台風の進路を見ると、北上した後に急に西向きへ進んだり、複雑な動きをしたりすることがあります。日本付近では偏西風によって台風が東へ流される印象がありますが、実際の台風の進路は偏西風だけで決まるわけではありません。
台風は周囲の大気の流れや高気圧の配置、季節による気圧配置など、複数の要素の影響を受けながら移動します。この記事では、台風が北上後に西へ向きを変える理由や、進路を決める仕組みについて詳しく解説します。
台風の進路は周囲の風に流されて決まる
台風は自分自身で自由に進む乗り物のようなものではなく、周囲の大気の流れによって運ばれる性質があります。この移動のことを「台風の転向」と呼ぶことがあります。
台風の中心付近では強い上昇気流や渦が発生していますが、台風全体を見ると、大きな空気の流れに乗って移動しています。そのため、周囲にどのような風が吹いているかが進路を決める重要な要素になります。
例えば、東から西へ流れる風の中に台風が入れば西へ進みやすくなり、上空で西から東へ吹く偏西風の影響を強く受ければ東へ向きを変えやすくなります。
日本付近で偏西風に乗るとは限らない理由
日本付近では上空に偏西風が流れているため、多くの台風は北上した後に東へ向きを変えます。しかし、台風が必ず偏西風の位置まで達するとは限りません。
偏西風の強さや位置は季節やその時々の気圧配置によって変化します。偏西風が北側に位置していたり、台風がその流れに届かない高度や場所を進んでいたりすると、偏西風の影響を十分に受けない場合があります。
つまり「日本付近では台風は必ず東へ進む」というわけではなく、その時点で台風の周囲にある風の流れが重要になります。
太平洋高気圧が台風の進路を大きく左右する
台風の進路に特に大きな影響を与えるものの一つが太平洋高気圧です。台風は高気圧の中心部分へ入り込むことを避ける傾向があり、高気圧の縁に沿って進むことが多くあります。
例えば、日本の東側に太平洋高気圧が大きく張り出している場合、台風はその高気圧の西側や南側の縁に沿って進むことがあります。その結果、本来なら北上するはずの台風が西寄りの進路を取ることがあります。
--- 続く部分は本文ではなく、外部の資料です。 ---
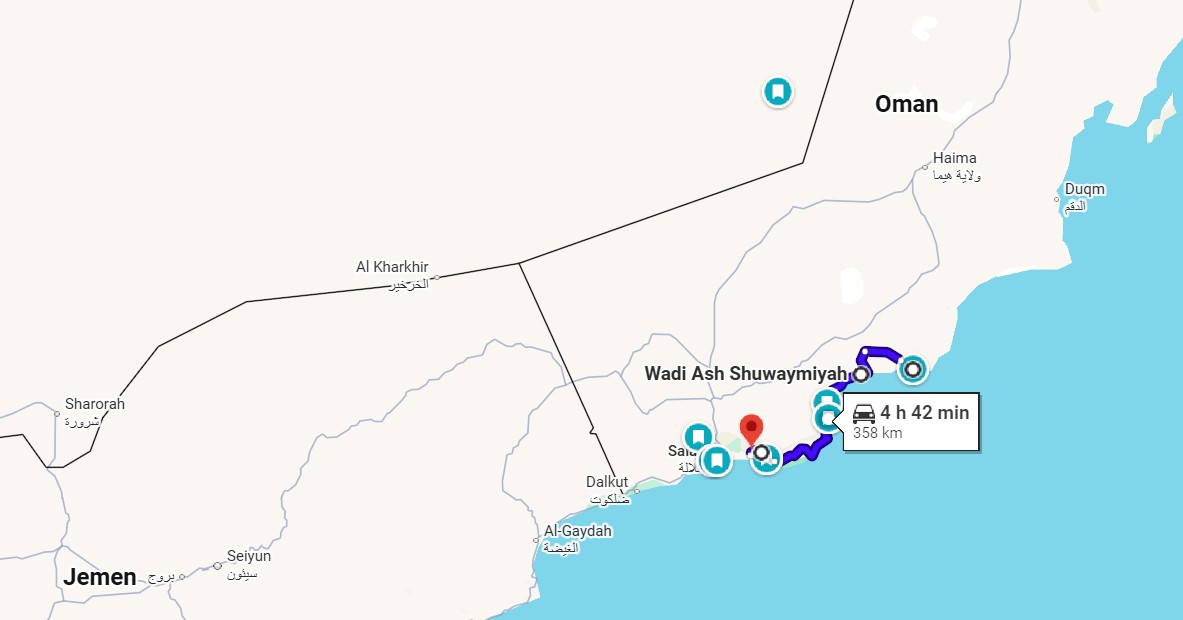The image size is (1183, 620).
Task: Click the Wadi Ash Shuwaymiyah waypoint circle
Action: [x=860, y=374]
天気図で見ると、台風そのものだけでなく、周囲の高気圧や低気圧の位置を見ることで進路の理由が理解しやすくなります。
台風15号が北上後に西へ向かったと考えられる要因
北上していた台風が西へ向きを変える場合、台風周辺の風の流れが変化したことが大きな理由です。具体的には、東側や北側にある高気圧の配置によって進路が制限され、西側へ押し出されることがあります。
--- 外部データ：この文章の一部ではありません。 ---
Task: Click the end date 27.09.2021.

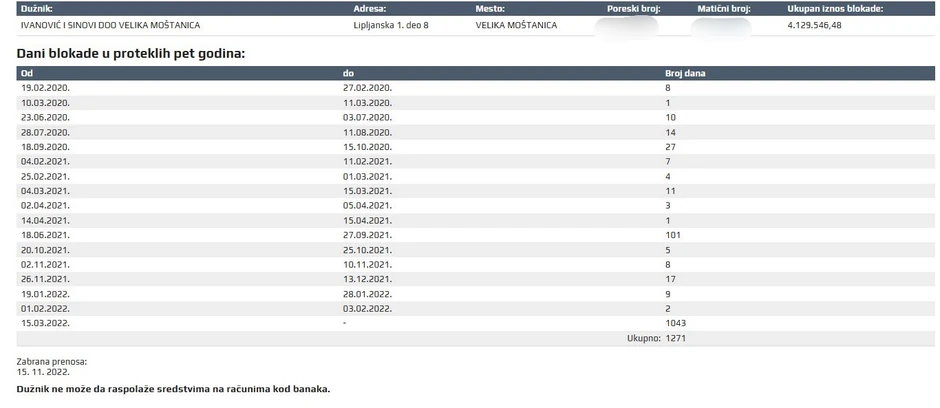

また、台風は高度によって受ける風の影響が異なります。地上付近の風だけを見ると不思議に感じる進路でも、台風の中心が存在する高度の風を見ると、その方向へ流される理由が分かることがあります。
このように、台風の動きは「偏西風があるから東へ行く」という単純なものではなく、周囲の大気全体のバランスによって決まっています。
台風の進路予測が難しい理由
台風の進路予測が難しい理由は、大気の状態が常に変化しているためです。高気圧の位置が少し変わるだけでも、台風が進む方向は大きく変化する可能性があります。
特に台風が進路を変える時期は、複数の気圧系が影響し合うため、予測が難しくなります。台風の速度が遅い場合も、周囲の環境変化の影響を長く受けるため、進路が変わりやすくなります。
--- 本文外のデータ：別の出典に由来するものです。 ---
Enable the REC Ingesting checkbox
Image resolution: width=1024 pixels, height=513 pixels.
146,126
気象予報では、台風本体だけを見るのではなく、上空の風、高気圧、低気圧、季節的な大気の流れなどを総合的に分析しています。
まとめ:台風の進路は偏西風だけでは決まらない
台風が北上後に西へ向きを変えることがあるのは、偏西風が存在しないからではなく、台風がその影響を受ける前に周囲の別の大気の流れに動かされるためです。
台風の進路は、太平洋高気圧などの配置、上空の風、大規模な気圧配置によって複雑に決まります。偏西風は重要な要素の一つですが、台風の動きを決める唯一の原因ではありません。
台風を見るときは、台風の位置だけでなく、その周囲にある高気圧や風の流れにも注目すると、なぜその方向へ進むのかをより深く理解できます。